→ **Requirement**: Across the entries below, how many lines contain the string "checkbox"? Give only the count.

→ **Dataset excerpts**:
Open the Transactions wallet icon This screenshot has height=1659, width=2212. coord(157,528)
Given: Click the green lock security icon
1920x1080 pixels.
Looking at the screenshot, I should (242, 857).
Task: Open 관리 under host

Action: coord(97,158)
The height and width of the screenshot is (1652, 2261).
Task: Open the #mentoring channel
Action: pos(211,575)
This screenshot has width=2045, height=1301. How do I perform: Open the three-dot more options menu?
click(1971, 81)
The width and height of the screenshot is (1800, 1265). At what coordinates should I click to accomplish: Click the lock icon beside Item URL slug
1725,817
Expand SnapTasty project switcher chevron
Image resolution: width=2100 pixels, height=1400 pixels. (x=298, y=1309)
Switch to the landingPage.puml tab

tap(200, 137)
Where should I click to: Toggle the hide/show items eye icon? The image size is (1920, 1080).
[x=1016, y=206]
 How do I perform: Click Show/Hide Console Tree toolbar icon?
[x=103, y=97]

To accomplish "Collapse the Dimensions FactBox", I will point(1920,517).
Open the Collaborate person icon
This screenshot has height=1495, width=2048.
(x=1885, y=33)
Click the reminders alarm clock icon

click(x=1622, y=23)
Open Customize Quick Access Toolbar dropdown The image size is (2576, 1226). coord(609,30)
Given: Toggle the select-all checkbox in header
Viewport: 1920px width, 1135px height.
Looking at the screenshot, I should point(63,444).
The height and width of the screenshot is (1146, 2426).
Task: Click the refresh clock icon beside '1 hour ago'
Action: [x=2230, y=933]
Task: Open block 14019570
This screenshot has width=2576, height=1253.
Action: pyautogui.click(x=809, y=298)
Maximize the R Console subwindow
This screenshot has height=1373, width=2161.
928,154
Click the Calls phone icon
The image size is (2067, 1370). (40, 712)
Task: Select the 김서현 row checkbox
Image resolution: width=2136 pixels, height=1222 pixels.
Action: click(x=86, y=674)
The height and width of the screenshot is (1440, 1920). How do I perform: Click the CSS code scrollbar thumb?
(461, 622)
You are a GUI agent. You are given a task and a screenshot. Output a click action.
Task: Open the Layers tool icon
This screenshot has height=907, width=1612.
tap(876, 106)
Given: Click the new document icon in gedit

→ **Written answer**: 2